Now as You are looking for 0x8847 I guess you have direct MPLS over ethernet, in which case you shouldn't go any further, but if your stack is more complex you'll have to decode also the next encapsulated data (e.g. IP) and take into account these sizes up until the point where you can find your MPLS header.
For ethernet there are 2 somewhat common options and that are dot1q and qinq tagging, or vlan tags. dot1q adds 4 bytes to the ethernet header, you can recognise this because the type field will be 0x8100, in this case the real type field (of what is encapsulated) will be 4 bytes further one (so the 17th byte) and the encapsulated data will start on the 19th byte. With qinq the type will be 0x9100 and the real type will be 8 bytes further on, so the 21th byte, the encapsulated data can be found from the 23rd byte onwards.

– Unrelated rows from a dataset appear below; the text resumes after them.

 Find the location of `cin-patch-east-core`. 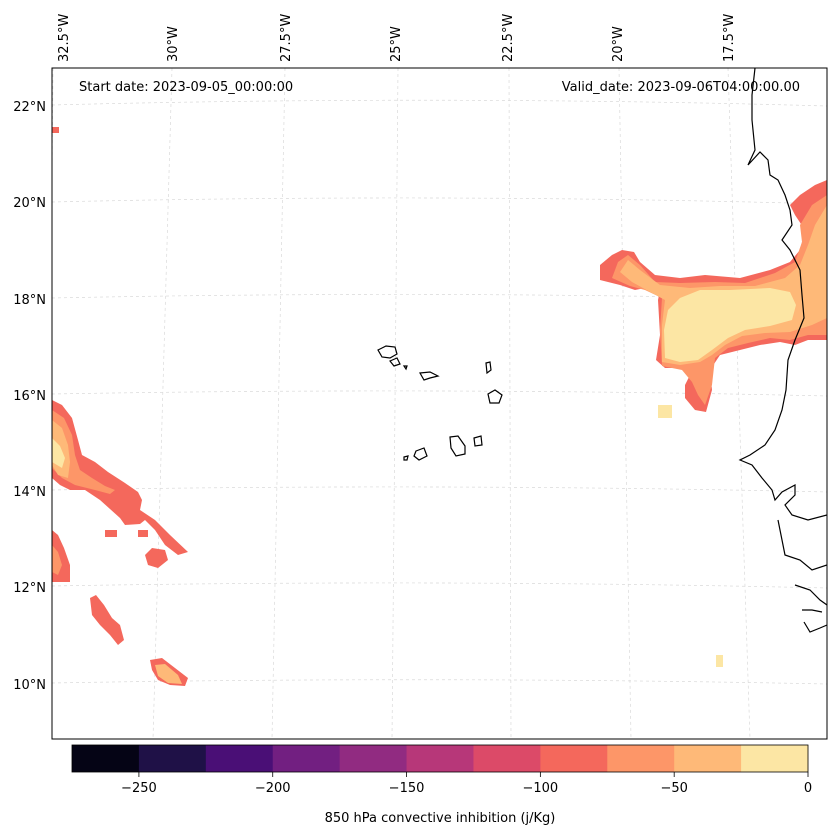

cin-patch-east-core is located at coordinates (730, 325). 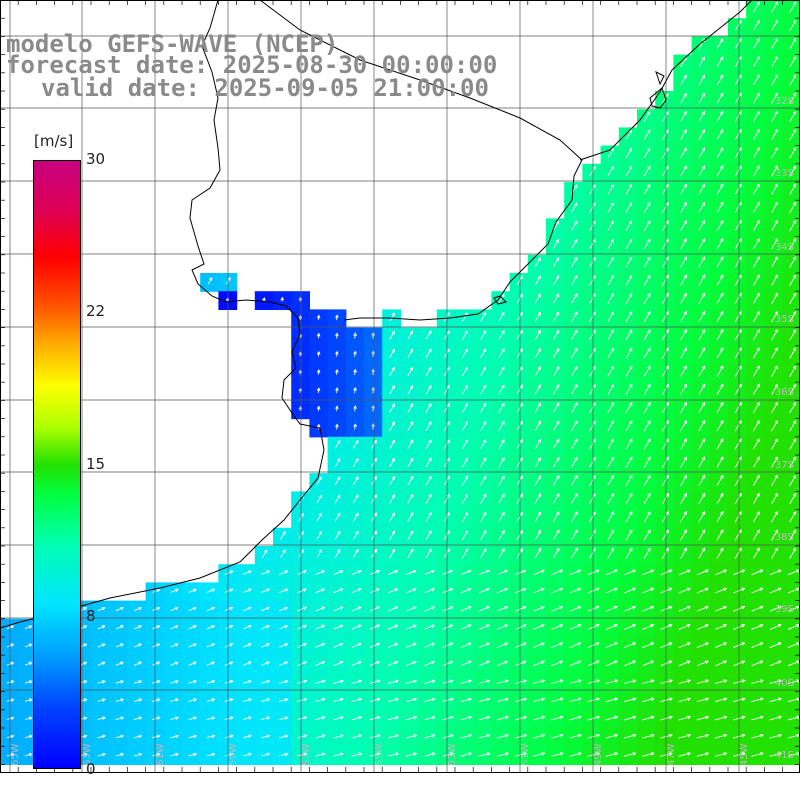 I want to click on lat-label: 32S, so click(x=784, y=102).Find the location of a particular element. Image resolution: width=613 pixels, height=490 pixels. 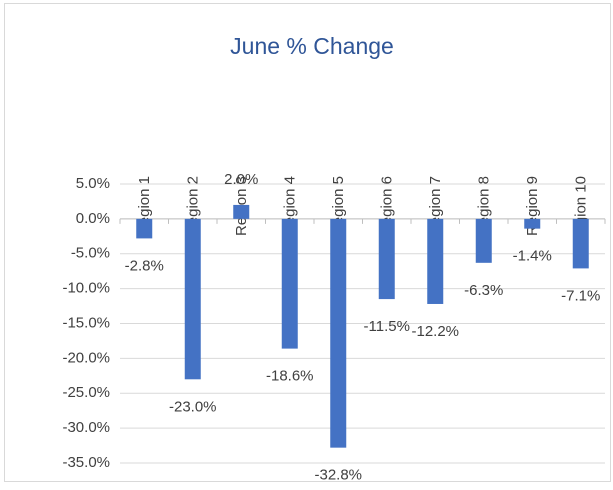

y-tick-label: -5.0% is located at coordinates (90, 254).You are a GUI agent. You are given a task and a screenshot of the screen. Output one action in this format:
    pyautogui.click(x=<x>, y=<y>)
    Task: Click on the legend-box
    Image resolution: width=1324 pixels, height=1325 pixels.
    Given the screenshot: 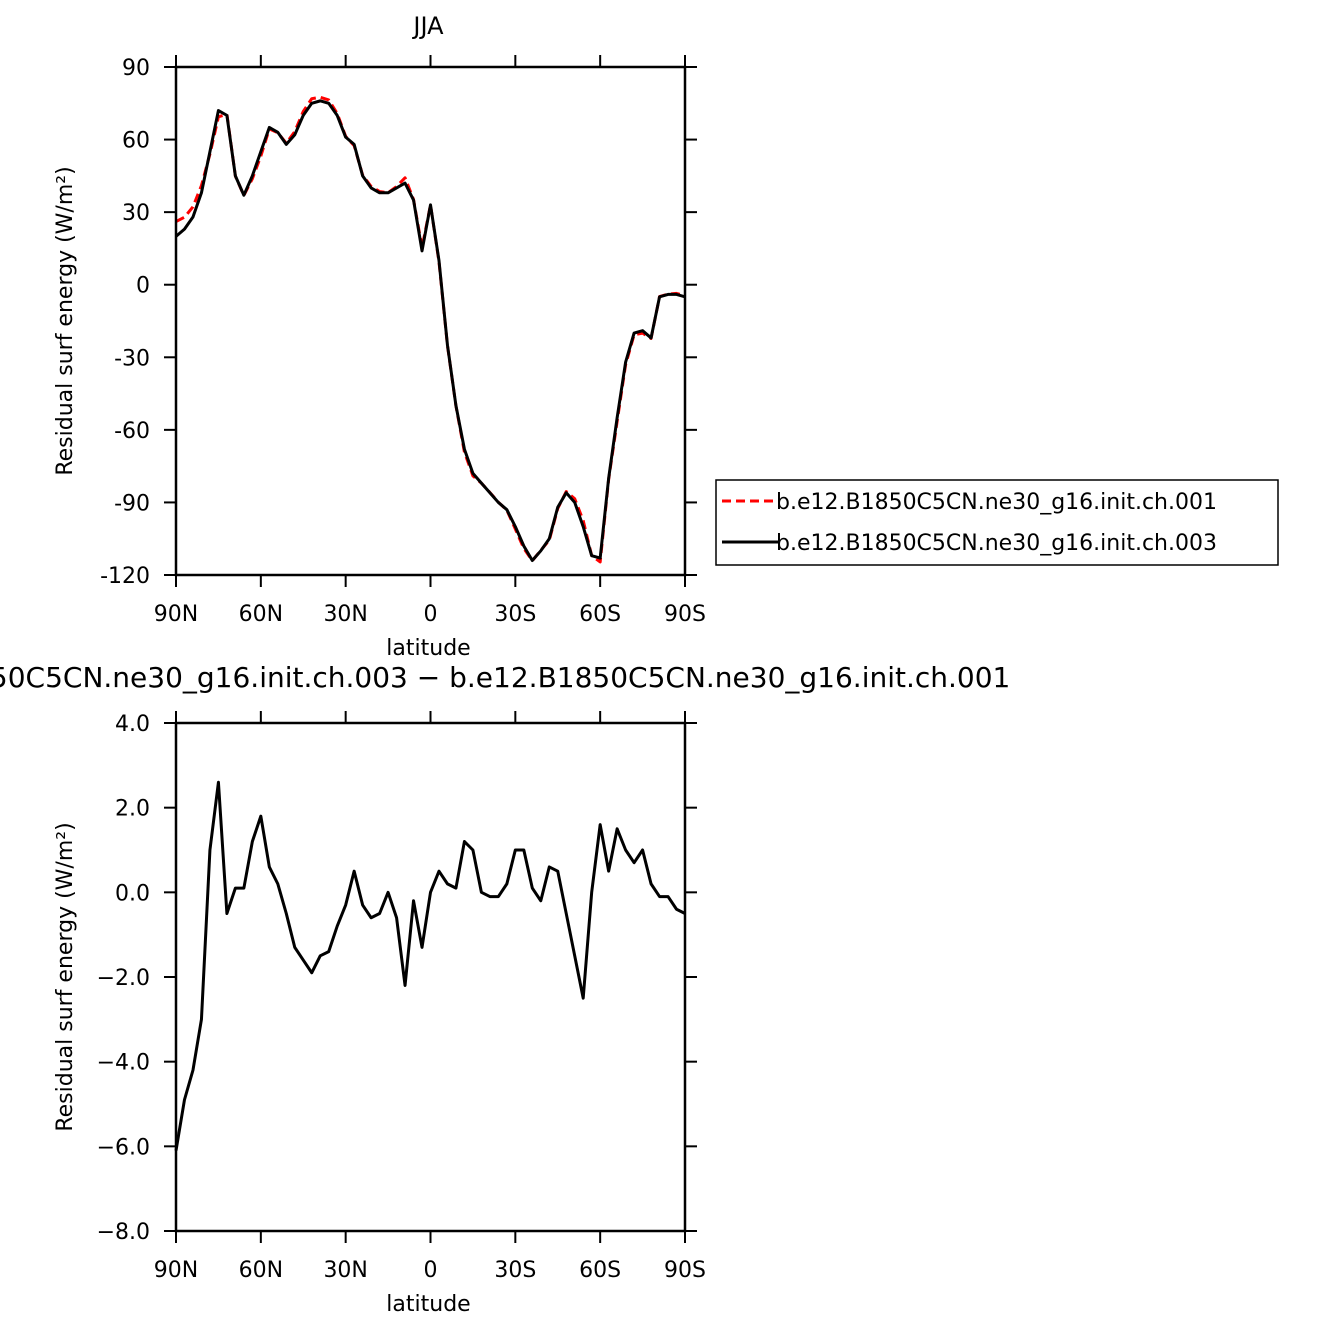 What is the action you would take?
    pyautogui.click(x=997, y=522)
    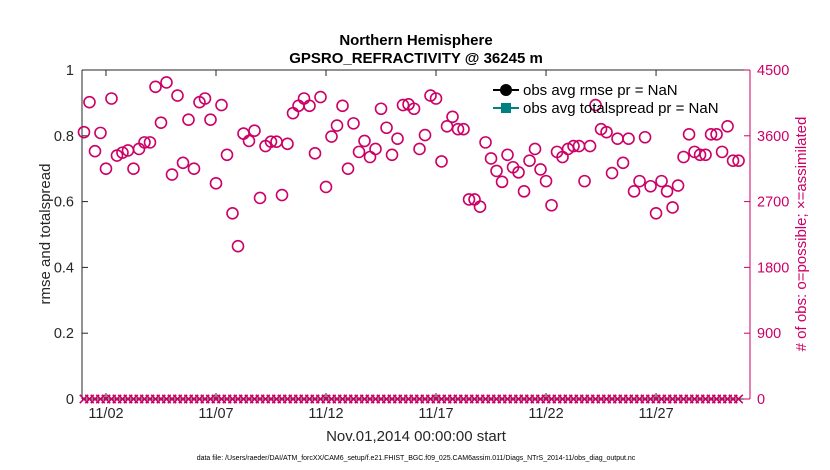 This screenshot has width=830, height=470. Describe the element at coordinates (773, 203) in the screenshot. I see `right-tick-label: 2700` at that location.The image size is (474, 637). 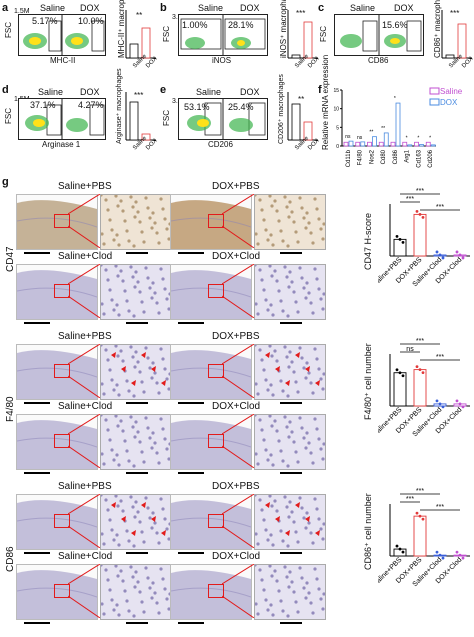 I want to click on x-tick-label: Arg1, so click(x=408, y=156).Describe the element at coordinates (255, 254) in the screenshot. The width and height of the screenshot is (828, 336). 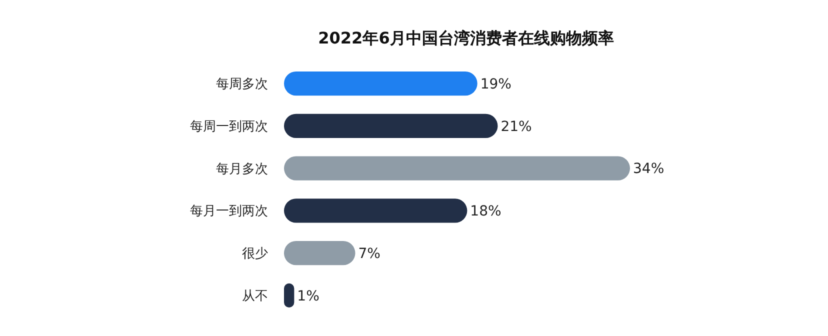
I see `y-tick-label: 很少` at that location.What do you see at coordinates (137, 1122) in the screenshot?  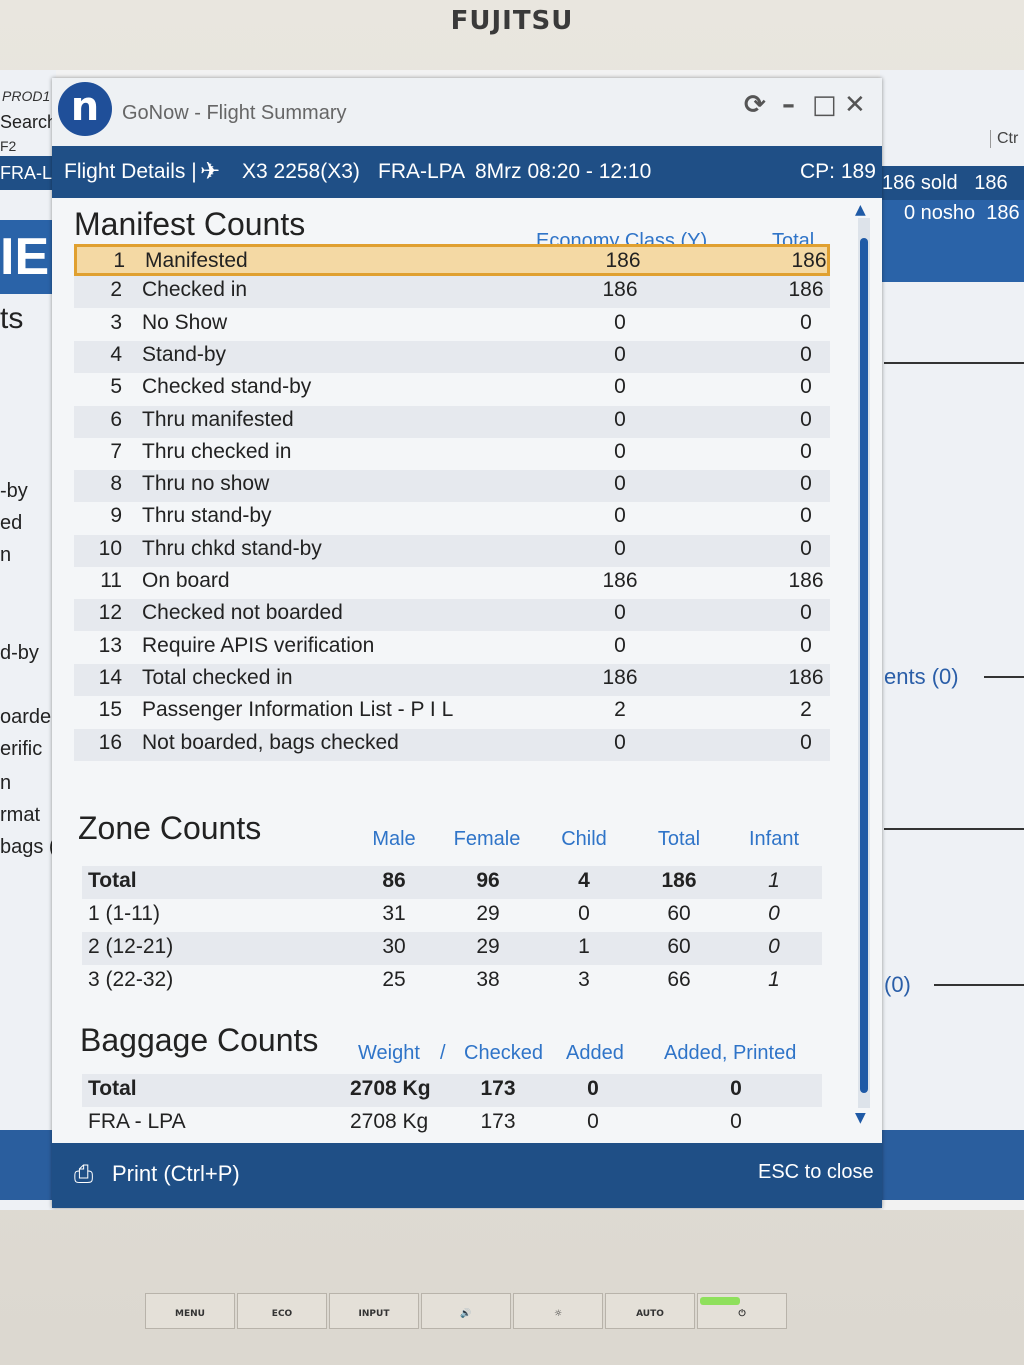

Of course, decoding the whole network stack implementation would be crazy. To start with you can ignore addressing, QoS, ... . You mostly need to find what is the type to the next header and where this starts (this can be influenced by optional fields like dot1q). Usually you know beforehand which kind of stack you have on your system. So it involves studying these headers and finding the fixed offset where you can find your MPLS header, which makes the work quite simple.